In a speech, Cameron suggested that his favourite football team was West Ham United, when he had previously said it was Aston Villa. Critics in the football-loving nation said this showed Cameron was not a real fan and only pretended to be to appear more man of the people. Cameron himself blamed a Bennett-like “brain fade”.

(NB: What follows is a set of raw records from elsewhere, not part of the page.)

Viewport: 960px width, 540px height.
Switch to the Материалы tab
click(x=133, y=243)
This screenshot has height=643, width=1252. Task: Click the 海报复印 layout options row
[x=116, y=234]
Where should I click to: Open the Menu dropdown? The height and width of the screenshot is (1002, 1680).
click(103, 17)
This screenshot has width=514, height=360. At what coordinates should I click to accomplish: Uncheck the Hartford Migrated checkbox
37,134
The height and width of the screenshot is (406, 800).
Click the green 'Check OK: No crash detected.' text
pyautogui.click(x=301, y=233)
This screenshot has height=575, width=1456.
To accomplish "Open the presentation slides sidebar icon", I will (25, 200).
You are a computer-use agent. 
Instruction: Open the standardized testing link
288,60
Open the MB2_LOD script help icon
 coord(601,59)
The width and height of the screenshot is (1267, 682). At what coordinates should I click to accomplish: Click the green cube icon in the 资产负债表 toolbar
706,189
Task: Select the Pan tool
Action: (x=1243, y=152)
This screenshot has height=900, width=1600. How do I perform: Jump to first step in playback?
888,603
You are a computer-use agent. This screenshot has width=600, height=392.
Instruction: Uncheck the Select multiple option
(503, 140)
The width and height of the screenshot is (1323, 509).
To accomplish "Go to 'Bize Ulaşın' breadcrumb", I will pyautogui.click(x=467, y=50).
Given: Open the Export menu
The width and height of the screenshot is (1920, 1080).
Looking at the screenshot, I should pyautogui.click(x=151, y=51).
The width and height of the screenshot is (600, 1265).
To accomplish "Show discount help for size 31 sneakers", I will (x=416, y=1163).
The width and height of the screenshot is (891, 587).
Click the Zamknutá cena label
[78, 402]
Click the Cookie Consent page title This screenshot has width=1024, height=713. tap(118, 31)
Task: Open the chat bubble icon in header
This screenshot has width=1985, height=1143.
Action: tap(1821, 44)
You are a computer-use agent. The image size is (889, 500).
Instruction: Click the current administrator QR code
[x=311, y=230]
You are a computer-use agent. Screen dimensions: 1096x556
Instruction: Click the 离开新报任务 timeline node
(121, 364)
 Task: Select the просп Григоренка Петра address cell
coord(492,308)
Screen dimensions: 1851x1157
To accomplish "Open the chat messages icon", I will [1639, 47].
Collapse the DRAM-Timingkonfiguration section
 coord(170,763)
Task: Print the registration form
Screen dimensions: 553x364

The Conservative leader had another lapse when he described the election campaign as “career-defining”, before correcting himself to say “country-defining”.
- Unbreakable
Miliband engraved his six key campaign pledges in a 2.5-metre stone monument as proof he would keep his promises — although the stunt soon descended into farce and was roundly mocked as his “Moses moment”. One of his top aides admitted: “I don’t think anyone is suggesting that the fact that he’s carved them into stone means, you know, that he will absolutely, you know, not going to break them or anything like that.”
- Leadership bluster
Mayor of London Boris Johnson, one of the stars of the Conservative party, was repeatedly asked if he would like to become leader if Cameron lost the election and was forced to stand down. He admitted it would be a “wonderful thing” but said “it’s more likely that I will be reincarnated as an olive or blinded by a champagne cork or locked in a disused fridge”.
- Shaming UKIP
“You should be ashamed of yourself,” Welsh nationalist leader Leanne Wood told UKIP leader Nigel Farage, after he suggested in a TV debate that HIV-positive migrants should not be allowed to receive state-funded treatment in Britain.
- Back-stabbing
Conservative defence minister Michael Fallon said Miliband was willing to “stab the United Kingdom in the back” to become prime minister, in reference to the prospect of a post-election Labour deal with the Scottish National Party.
- SNP posturing?
SNP leader Nicola Sturgeon has insisted her party’s MPs would vote to keep Cameron out of office, but a leaked memo after she met France’s ambassador to Britain suggested she privately wanted him to stay. The memo said Sturgeon “confessed that she’d rather see David Cameron remain as PM (and didn’t see Ed Miliband as PM material)”.
One possible reason could be that a Cameron win might make another referendum on Scottish independence more likely. She condemned the story as “100 percent untrue” and it appeared to do little to dent her party’s prospects of a landslide victory in Scotland.
- Dark room antics
Cameron urged voters to give his party a majority so he could deliver his manifesto, “rather than having it bartered away in a darkened room” during coalition negotiations. Liberal Democrat leader Nick Clegg, who has been in coalition with Cameron for the past five years, said that any party leader who thought they would win a majority needed “to go and lie down in that darkened room”.